Xiaoli Chen

Rationale: Endothelial dysfunction results in sustained and chronic vascular inflammation, which is central to atherosclerotic diseases. However, transcriptional regulation of vascular endothelial inflammation has not been well clarified. Objective: This study aims to explore Foxp (forkhead box P) transcription factor 1 in regulation of endothelial homeostasis, atherogenesis, and its mechanisms. Methods and Results: To assess the importance of Foxp1 in atherosclerosis, Foxp1 expression was analyzed in human coronary artery and mouse artery, and we observed significant downregulation of Foxp1 in atherosclerotic and atherosusceptible endothelium. Endothelial-specific Foxp1 knockout mice ( Foxp1 ECKO ) were bred onto Apoe KO mice to generate endothelial Foxp1-deletion hyperlipidemic model Foxp1 ECKO ;Apoe KO , which displayed significant increases in atherosclerotic lesion formation in aortas and aortic roots with enhanced monocyte adhesion, migration, and infiltration into the vascular wall and formation of inflammatory lipid-laden macrophages. In contrast, endothelial-specific Foxp1 overexpression mice Foxp1 ECTg ;Apoe KO exhibited reduced atherosclerotic lesion formation with less monocyte infiltration. Foxp1 was further identified as a gatekeeper of vessel inflammation by direct regulation of endothelial inflammasome components, including Nlrp3 (NLR [nucleotide-binding and leucine-rich repeat immune receptors] family pyrin domain containing 3), caspase-1, and IL (interleukin)-1β. Moreover, endothelial Foxp1 was found to be regulated by Klf2 (Kruppel-like factor 2). Oscillatory shear stress downregulated Foxp1 expression via repressing Klf2 expression in endothelium, and, therefore, promoted endothelial inflammasome activation, leading to atherosclerotic lesion formation. Simvastatin upregulated the reduced expression of Klf2 and Foxp1 in atherosusceptible vascular endothelium and alleviated vascular inflammation contributing to its inhibitory effect in atherosclerosis.
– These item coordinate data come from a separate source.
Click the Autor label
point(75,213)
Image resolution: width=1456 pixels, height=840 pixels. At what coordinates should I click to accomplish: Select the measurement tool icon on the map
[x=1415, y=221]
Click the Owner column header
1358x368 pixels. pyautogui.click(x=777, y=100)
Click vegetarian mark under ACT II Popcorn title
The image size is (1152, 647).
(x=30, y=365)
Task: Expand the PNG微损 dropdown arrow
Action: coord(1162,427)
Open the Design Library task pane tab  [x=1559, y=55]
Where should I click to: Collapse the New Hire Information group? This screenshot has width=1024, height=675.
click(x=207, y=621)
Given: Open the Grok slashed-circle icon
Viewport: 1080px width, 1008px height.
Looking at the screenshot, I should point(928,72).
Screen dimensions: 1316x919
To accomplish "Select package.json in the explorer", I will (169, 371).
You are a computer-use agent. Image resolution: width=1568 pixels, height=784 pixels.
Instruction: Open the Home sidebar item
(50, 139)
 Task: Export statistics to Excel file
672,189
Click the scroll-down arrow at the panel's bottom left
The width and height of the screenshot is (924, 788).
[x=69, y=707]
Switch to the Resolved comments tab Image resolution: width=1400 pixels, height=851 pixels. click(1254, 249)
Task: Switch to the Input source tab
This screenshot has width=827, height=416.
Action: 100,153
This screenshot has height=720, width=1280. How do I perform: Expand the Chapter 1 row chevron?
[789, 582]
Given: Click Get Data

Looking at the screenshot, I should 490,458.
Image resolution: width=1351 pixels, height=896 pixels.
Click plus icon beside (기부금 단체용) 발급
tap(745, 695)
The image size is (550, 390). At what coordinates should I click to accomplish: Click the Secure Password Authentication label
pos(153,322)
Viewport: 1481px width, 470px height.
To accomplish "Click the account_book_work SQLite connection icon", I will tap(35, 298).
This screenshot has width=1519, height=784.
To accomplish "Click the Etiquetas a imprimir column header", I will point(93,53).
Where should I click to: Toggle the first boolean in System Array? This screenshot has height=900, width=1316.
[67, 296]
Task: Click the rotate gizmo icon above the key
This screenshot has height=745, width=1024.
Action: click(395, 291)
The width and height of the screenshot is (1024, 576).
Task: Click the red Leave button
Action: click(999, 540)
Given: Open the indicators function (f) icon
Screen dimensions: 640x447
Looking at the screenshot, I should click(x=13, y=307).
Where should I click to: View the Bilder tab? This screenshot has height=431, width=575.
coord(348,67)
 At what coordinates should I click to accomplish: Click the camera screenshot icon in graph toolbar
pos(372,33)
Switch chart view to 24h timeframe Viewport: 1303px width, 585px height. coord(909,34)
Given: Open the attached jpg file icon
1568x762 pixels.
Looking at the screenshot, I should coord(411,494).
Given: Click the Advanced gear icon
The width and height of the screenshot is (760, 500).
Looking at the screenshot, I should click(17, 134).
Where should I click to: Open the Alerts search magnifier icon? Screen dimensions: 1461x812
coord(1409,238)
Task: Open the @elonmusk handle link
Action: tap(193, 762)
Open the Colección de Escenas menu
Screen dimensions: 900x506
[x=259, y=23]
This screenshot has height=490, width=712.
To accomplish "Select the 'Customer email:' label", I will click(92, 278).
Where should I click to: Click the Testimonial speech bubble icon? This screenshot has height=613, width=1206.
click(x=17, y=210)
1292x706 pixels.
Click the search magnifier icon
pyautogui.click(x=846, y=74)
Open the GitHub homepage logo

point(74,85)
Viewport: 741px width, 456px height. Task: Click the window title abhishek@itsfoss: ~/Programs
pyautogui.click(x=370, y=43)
Conclusions: These data are the first in vivo experimental validation of an atheroprotective role of endothelial Klf2 and Foxp1, which reveals a Klf2-Foxp1 transcriptional network in endothelial cells as a novel regulator of endothelial inflammasome activation for atherogenesis, therefore, provides opportunities for therapeutic intervention of atherosclerotic diseases and uncovers a novel atheroprotective mechanism for simvastatin.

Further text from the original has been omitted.